### Instructions to follow
The required result is each line of the entries below containing the string "will".

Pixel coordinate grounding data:

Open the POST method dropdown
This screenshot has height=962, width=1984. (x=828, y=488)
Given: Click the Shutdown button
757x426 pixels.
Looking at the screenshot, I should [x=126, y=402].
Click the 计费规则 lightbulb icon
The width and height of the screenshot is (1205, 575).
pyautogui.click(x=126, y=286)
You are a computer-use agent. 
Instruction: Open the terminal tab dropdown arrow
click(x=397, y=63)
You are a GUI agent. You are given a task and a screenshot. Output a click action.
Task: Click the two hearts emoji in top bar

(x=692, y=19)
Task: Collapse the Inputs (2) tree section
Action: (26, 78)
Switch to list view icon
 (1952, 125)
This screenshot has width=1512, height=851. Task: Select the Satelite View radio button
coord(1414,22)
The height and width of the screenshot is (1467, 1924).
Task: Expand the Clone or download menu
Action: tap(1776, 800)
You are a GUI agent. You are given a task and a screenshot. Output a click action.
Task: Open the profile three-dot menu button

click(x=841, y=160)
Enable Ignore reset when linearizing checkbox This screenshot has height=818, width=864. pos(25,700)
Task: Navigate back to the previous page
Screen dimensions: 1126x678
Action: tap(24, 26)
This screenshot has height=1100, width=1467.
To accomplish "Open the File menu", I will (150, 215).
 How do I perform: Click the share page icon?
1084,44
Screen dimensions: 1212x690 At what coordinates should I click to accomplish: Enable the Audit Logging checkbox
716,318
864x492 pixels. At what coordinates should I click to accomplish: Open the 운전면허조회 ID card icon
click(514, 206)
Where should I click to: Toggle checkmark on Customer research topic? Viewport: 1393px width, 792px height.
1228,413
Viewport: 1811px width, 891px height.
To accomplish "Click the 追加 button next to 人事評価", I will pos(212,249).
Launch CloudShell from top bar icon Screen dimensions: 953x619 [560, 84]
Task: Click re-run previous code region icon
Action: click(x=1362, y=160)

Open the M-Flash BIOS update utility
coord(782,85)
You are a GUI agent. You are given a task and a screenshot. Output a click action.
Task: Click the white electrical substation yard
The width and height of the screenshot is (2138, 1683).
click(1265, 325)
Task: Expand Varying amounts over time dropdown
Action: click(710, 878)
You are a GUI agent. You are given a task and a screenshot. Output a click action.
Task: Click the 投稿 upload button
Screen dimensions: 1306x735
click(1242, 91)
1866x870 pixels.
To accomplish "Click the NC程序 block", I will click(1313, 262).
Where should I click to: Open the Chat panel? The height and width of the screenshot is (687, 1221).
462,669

### Task answer
To accomplish "Open the File menu", I will (150, 215).
To accomplish "Click the 追加 button next to 人事評価", I will pos(212,249).
To accomplish "Click the NC程序 block", I will click(1313, 262).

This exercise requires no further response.